Первая халтурка оказалась простецкой. В тот же вечер мы пришли на свекольное поле и накидали тракторную тележку уже убранной свеклы. Оплата прошла без обмана, тут же две дамы, кассир и агроном, заполнили ведомость, в которой мы расписались и нам выдали деньги. Калёнов сиял, как начищенный пятак и призывал, когда нужно, обращаться к его бригаде.
Миновал день или два, произошел обмен сменами. Теперь мы с утра отсыпались, после обеда работали. И вот Шурка объявил, что он договорился! Если утречком выйдем и на той же свекле надергаем каждый по две грядки, получим раз в пять больше чем за ту погрузку. Решили выйти, причем дали согласие и Крючков, и Кощеев.
С утра пораньше Калёнов объявил подъем. Утро было хмурое, пасмурное, небо в серых тучах. Шли мы быстро, чтобы согреться на ходу от пронизывающего ветра. И только принялись за свеклу, как крупными хлопьями повалил густой снег. Минут двадцать мы пробовали не обращать на него внимания. Но он ложился плотно, облепил со всех сторон нас, покрыл шапками свеклу и всё продолжал валить и валить.

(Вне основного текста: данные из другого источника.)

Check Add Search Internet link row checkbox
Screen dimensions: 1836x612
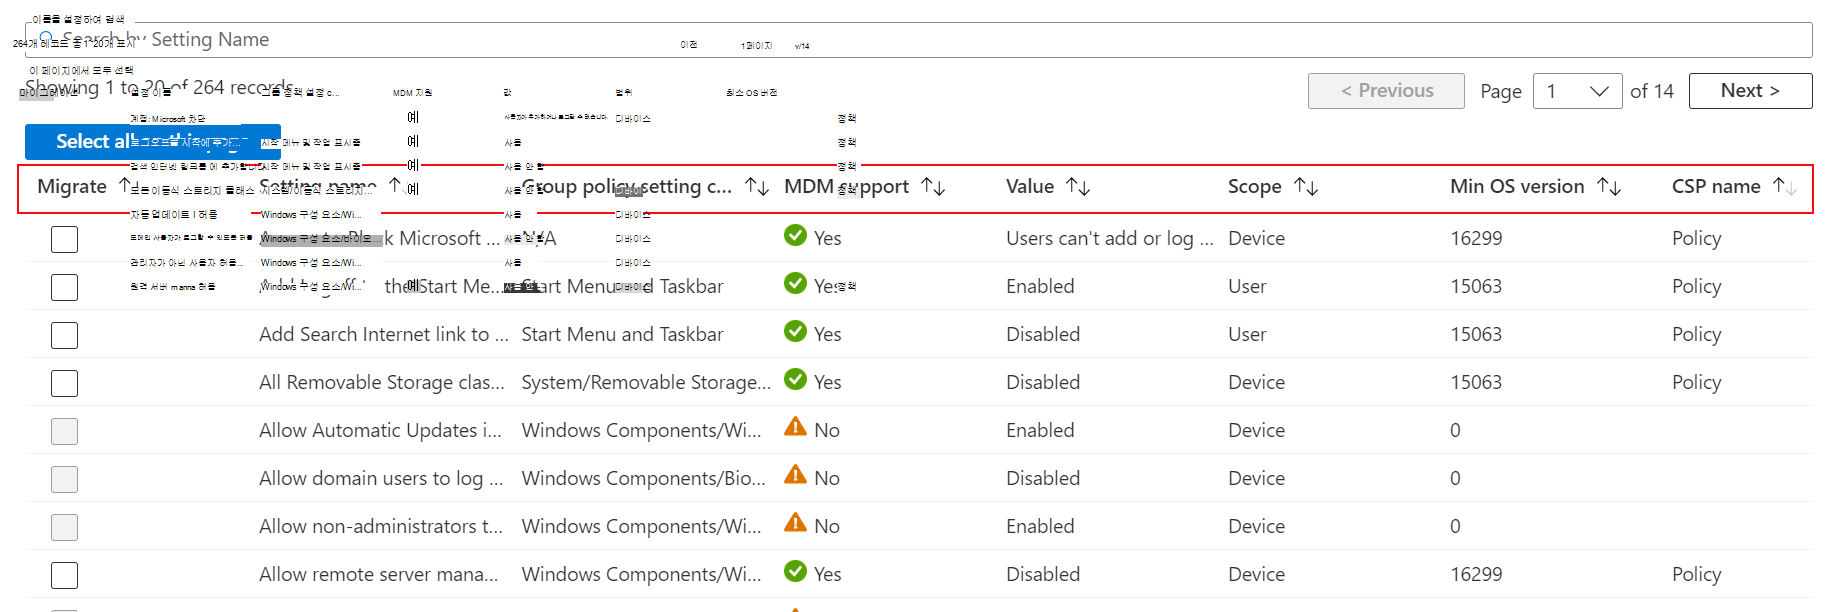click(64, 335)
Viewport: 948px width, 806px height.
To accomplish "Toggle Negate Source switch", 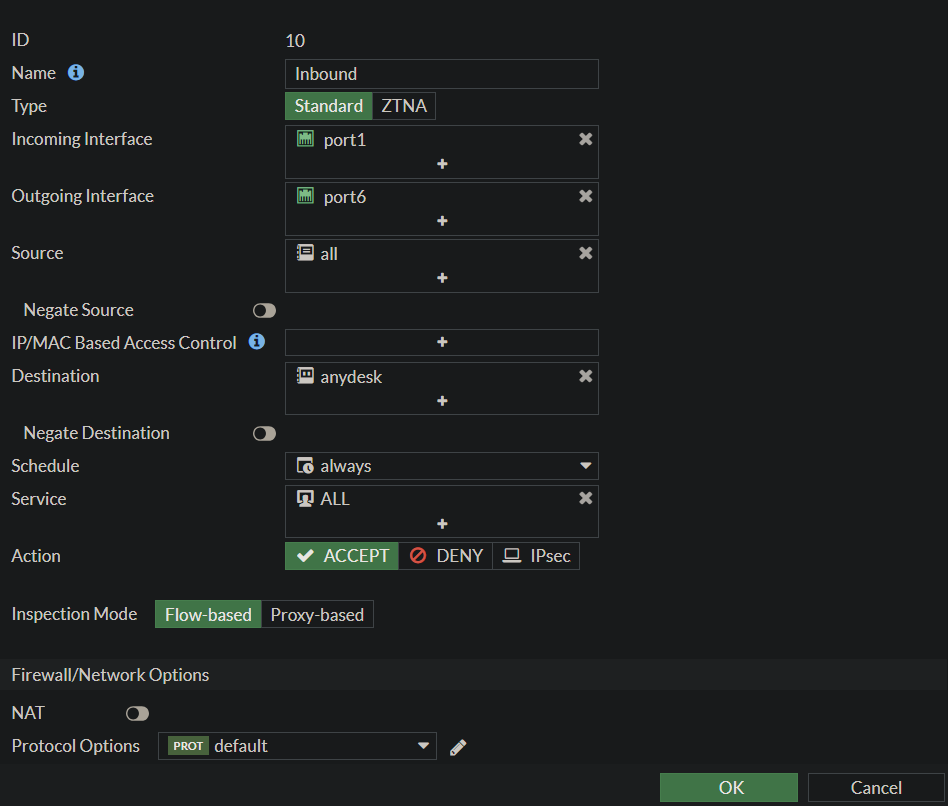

Первым подал голос протеста Кощеев. Не поддержать его было трудно, мы моментально озлились и на Калёнова, и на самих себя. Шурка посмотрел всем в глаза и смирился. Выбрались на дорогу. Она была, как белоснежная махровая скатерть. Глубокие тракторные колеи были засыпаны вровень с краями. Пока мы добрались до своей комнаты, не раз с криками и проклятиями проваливались в эти ямы.
Соседи по комнате еще не вылезли из-под одеял. Они встретили нас насмешками, но гораздо больше было искреннего сочувствия. Только Андрюха Васильев долго не унимался. Мне и сейчас слышится его голос с легкой картавинкой: "Как же, как же. По две гхгядочки, в охоточку!".